Data on locating visible targets:
====
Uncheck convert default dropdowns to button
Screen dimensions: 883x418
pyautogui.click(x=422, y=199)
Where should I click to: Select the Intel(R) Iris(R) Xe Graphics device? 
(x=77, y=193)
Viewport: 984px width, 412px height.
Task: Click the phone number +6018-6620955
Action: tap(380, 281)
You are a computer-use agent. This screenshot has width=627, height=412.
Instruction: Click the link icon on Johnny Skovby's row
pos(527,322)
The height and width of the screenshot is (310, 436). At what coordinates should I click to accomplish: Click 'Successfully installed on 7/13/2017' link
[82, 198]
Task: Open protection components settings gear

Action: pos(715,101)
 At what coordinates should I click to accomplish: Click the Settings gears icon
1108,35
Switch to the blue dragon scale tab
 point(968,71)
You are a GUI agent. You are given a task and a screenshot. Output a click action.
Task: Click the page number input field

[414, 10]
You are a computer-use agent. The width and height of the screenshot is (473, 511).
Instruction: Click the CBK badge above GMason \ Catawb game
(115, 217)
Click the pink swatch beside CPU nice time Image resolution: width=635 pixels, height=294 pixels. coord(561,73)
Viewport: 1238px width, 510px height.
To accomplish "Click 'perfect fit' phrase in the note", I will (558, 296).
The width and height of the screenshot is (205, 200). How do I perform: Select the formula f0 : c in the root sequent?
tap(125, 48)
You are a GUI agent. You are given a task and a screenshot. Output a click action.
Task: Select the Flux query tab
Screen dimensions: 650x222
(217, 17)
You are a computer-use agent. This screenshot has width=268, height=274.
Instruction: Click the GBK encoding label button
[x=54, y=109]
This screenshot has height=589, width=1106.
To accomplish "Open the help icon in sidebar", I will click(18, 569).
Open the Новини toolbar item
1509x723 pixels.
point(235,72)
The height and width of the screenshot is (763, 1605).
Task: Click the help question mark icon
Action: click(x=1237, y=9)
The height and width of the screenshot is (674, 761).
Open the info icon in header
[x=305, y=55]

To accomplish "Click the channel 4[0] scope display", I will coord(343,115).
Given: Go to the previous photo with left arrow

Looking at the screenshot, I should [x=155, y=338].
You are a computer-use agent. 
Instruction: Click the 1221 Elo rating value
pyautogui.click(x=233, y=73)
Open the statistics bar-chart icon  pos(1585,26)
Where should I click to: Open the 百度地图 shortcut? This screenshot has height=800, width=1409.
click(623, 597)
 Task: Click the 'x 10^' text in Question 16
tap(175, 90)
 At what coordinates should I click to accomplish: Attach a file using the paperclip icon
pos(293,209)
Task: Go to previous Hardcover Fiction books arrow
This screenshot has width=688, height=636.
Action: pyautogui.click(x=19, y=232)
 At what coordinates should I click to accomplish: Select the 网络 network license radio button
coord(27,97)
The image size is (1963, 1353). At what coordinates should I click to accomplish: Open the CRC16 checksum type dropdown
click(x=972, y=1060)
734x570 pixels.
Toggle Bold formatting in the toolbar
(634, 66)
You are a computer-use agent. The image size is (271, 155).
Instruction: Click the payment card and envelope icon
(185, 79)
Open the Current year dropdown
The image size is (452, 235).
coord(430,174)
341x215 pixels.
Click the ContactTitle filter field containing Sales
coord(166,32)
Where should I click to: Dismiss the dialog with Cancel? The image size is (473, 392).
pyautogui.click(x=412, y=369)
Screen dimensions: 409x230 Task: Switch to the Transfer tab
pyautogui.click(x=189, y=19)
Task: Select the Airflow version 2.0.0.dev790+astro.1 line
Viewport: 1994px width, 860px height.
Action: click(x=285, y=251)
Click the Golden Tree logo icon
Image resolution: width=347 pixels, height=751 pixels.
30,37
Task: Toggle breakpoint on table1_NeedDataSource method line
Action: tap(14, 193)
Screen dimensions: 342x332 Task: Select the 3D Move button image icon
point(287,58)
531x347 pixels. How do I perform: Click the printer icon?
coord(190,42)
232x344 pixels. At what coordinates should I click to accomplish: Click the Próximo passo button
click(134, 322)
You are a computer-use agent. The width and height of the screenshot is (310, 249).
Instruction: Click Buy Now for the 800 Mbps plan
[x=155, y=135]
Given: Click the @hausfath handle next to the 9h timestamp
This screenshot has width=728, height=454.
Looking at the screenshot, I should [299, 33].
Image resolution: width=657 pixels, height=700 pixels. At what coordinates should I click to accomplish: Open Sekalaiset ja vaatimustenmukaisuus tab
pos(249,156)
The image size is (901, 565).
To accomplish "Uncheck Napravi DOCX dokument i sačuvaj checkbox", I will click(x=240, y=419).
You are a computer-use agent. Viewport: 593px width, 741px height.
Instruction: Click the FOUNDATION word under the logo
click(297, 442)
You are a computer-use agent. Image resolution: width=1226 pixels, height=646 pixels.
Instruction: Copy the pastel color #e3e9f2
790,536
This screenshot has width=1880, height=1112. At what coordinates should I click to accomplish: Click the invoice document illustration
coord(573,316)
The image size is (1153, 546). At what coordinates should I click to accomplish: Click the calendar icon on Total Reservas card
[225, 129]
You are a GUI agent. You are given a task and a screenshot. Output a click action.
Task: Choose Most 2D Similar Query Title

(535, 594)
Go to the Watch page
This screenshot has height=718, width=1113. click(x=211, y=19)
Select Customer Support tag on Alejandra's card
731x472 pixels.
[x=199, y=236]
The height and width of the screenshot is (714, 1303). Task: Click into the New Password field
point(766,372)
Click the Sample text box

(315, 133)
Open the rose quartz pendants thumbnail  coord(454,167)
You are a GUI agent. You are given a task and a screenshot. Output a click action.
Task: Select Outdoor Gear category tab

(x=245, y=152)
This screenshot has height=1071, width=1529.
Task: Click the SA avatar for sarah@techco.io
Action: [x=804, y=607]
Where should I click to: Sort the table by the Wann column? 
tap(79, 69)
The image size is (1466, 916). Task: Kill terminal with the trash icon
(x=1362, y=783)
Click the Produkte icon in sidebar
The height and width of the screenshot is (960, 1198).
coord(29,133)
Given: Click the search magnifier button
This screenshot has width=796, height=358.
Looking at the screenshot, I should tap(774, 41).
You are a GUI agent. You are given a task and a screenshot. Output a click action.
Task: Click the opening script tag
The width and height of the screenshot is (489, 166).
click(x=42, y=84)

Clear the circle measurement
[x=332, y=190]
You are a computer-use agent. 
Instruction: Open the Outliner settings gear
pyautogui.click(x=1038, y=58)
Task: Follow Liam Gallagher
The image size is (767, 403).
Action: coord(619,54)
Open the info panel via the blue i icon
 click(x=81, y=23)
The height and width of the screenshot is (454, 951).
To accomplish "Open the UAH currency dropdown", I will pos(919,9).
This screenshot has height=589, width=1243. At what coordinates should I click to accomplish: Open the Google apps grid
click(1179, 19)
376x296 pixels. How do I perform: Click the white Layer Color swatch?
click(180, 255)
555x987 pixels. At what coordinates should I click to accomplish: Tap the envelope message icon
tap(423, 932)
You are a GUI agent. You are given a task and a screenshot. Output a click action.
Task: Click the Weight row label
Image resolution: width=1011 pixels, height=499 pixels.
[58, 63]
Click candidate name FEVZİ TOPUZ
====
The task: Rewrite the rows above with every "GUI agent" changed to "GUI assistant" and everything else left the same.

Result below:
Uncheck convert default dropdowns to button
Screen dimensions: 883x418
pyautogui.click(x=422, y=199)
Where should I click to: Select the Intel(R) Iris(R) Xe Graphics device? 
(x=77, y=193)
Viewport: 984px width, 412px height.
Task: Click the phone number +6018-6620955
Action: tap(380, 281)
You are a computer-use agent. This screenshot has width=627, height=412.
Instruction: Click the link icon on Johnny Skovby's row
pos(527,322)
The height and width of the screenshot is (310, 436). At what coordinates should I click to accomplish: Click 'Successfully installed on 7/13/2017' link
[82, 198]
Task: Open protection components settings gear

Action: pos(715,101)
 At what coordinates should I click to accomplish: Click the Settings gears icon
1108,35
Switch to the blue dragon scale tab
 point(968,71)
You are a GUI assistant. You are given a task and a screenshot. Output a click action.
Task: Click the page number input field

[414, 10]
You are a computer-use agent. The width and height of the screenshot is (473, 511).
Instruction: Click the CBK badge above GMason \ Catawb game
(115, 217)
Click the pink swatch beside CPU nice time Image resolution: width=635 pixels, height=294 pixels. coord(561,73)
Viewport: 1238px width, 510px height.
To accomplish "Click 'perfect fit' phrase in the note", I will (558, 296).
The width and height of the screenshot is (205, 200). How do I perform: Select the formula f0 : c in the root sequent?
tap(125, 48)
You are a GUI assistant. You are given a task and a screenshot. Output a click action.
Task: Select the Flux query tab
Screen dimensions: 650x222
(217, 17)
You are a computer-use agent. This screenshot has width=268, height=274.
Instruction: Click the GBK encoding label button
[x=54, y=109]
This screenshot has height=589, width=1106.
To accomplish "Open the help icon in sidebar", I will click(18, 569).
Open the Новини toolbar item
1509x723 pixels.
point(235,72)
The height and width of the screenshot is (763, 1605).
Task: Click the help question mark icon
Action: click(x=1237, y=9)
The height and width of the screenshot is (674, 761).
Open the info icon in header
[x=305, y=55]

To accomplish "Click the channel 4[0] scope display", I will coord(343,115).
Given: Go to the previous photo with left arrow

Looking at the screenshot, I should [x=155, y=338].
You are a computer-use agent. 
Instruction: Click the 1221 Elo rating value
pyautogui.click(x=233, y=73)
Open the statistics bar-chart icon  pos(1585,26)
Where should I click to: Open the 百度地图 shortcut? This screenshot has height=800, width=1409.
click(623, 597)
 Task: Click the 'x 10^' text in Question 16
tap(175, 90)
 At what coordinates should I click to accomplish: Attach a file using the paperclip icon
pos(293,209)
Task: Go to previous Hardcover Fiction books arrow
This screenshot has width=688, height=636.
Action: pyautogui.click(x=19, y=232)
 At what coordinates should I click to accomplish: Select the 网络 network license radio button
coord(27,97)
The image size is (1963, 1353). At what coordinates should I click to accomplish: Open the CRC16 checksum type dropdown
click(x=972, y=1060)
734x570 pixels.
Toggle Bold formatting in the toolbar
(634, 66)
You are a computer-use agent. The image size is (271, 155).
Instruction: Click the payment card and envelope icon
(185, 79)
Open the Current year dropdown
The image size is (452, 235).
coord(430,174)
341x215 pixels.
Click the ContactTitle filter field containing Sales
coord(166,32)
Where should I click to: Dismiss the dialog with Cancel? The image size is (473, 392).
pyautogui.click(x=412, y=369)
Screen dimensions: 409x230 Task: Switch to the Transfer tab
pyautogui.click(x=189, y=19)
Task: Select the Airflow version 2.0.0.dev790+astro.1 line
Viewport: 1994px width, 860px height.
Action: click(x=285, y=251)
Click the Golden Tree logo icon
Image resolution: width=347 pixels, height=751 pixels.
30,37
Task: Toggle breakpoint on table1_NeedDataSource method line
Action: tap(14, 193)
Screen dimensions: 342x332 Task: Select the 3D Move button image icon
point(287,58)
531x347 pixels. How do I perform: Click the printer icon?
coord(190,42)
232x344 pixels. At what coordinates should I click to accomplish: Click the Próximo passo button
click(134, 322)
You are a computer-use agent. The width and height of the screenshot is (310, 249).
Instruction: Click Buy Now for the 800 Mbps plan
[x=155, y=135]
Given: Click the @hausfath handle next to the 9h timestamp
This screenshot has width=728, height=454.
Looking at the screenshot, I should [299, 33].
Image resolution: width=657 pixels, height=700 pixels. At what coordinates should I click to accomplish: Open Sekalaiset ja vaatimustenmukaisuus tab
pos(249,156)
The image size is (901, 565).
To accomplish "Uncheck Napravi DOCX dokument i sačuvaj checkbox", I will click(x=240, y=419).
You are a computer-use agent. Viewport: 593px width, 741px height.
Instruction: Click the FOUNDATION word under the logo
click(297, 442)
You are a computer-use agent. Image resolution: width=1226 pixels, height=646 pixels.
Instruction: Copy the pastel color #e3e9f2
790,536
This screenshot has width=1880, height=1112. At what coordinates should I click to accomplish: Click the invoice document illustration
coord(573,316)
The image size is (1153, 546). At what coordinates should I click to accomplish: Click the calendar icon on Total Reservas card
[225, 129]
You are a GUI assistant. You are given a task and a screenshot. Output a click action.
Task: Choose Most 2D Similar Query Title

(535, 594)
Go to the Watch page
This screenshot has height=718, width=1113. click(x=211, y=19)
Select Customer Support tag on Alejandra's card
731x472 pixels.
[x=199, y=236]
The height and width of the screenshot is (714, 1303). Task: Click into the New Password field
point(766,372)
Click the Sample text box

(315, 133)
Open the rose quartz pendants thumbnail  coord(454,167)
You are a GUI assistant. You are given a task and a screenshot. Output a click action.
Task: Select Outdoor Gear category tab

(x=245, y=152)
This screenshot has height=1071, width=1529.
Task: Click the SA avatar for sarah@techco.io
Action: [x=804, y=607]
Where should I click to: Sort the table by the Wann column? 
tap(79, 69)
The image size is (1466, 916). Task: Kill terminal with the trash icon
(x=1362, y=783)
Click the Produkte icon in sidebar
The height and width of the screenshot is (960, 1198).
coord(29,133)
Given: Click the search magnifier button
This screenshot has width=796, height=358.
Looking at the screenshot, I should tap(774, 41).
You are a GUI assistant. You are given a task and a screenshot. Output a click action.
Task: Click the opening script tag
The width and height of the screenshot is (489, 166).
click(x=42, y=84)

Clear the circle measurement
[x=332, y=190]
You are a computer-use agent. 
Instruction: Open the Outliner settings gear
pyautogui.click(x=1038, y=58)
Task: Follow Liam Gallagher
The image size is (767, 403).
Action: coord(619,54)
Open the info panel via the blue i icon
 click(x=81, y=23)
The height and width of the screenshot is (454, 951).
To accomplish "Open the UAH currency dropdown", I will pos(919,9).
This screenshot has height=589, width=1243. At what coordinates should I click to accomplish: Open the Google apps grid
click(1179, 19)
376x296 pixels. How do I perform: Click the white Layer Color swatch?
click(180, 255)
555x987 pixels. At what coordinates should I click to accomplish: Tap the envelope message icon
tap(423, 932)
You are a GUI assistant. You are given a task and a screenshot. Output a click action.
Task: Click the Weight row label
Image resolution: width=1011 pixels, height=499 pixels.
[58, 63]
Click candidate name FEVZİ TOPUZ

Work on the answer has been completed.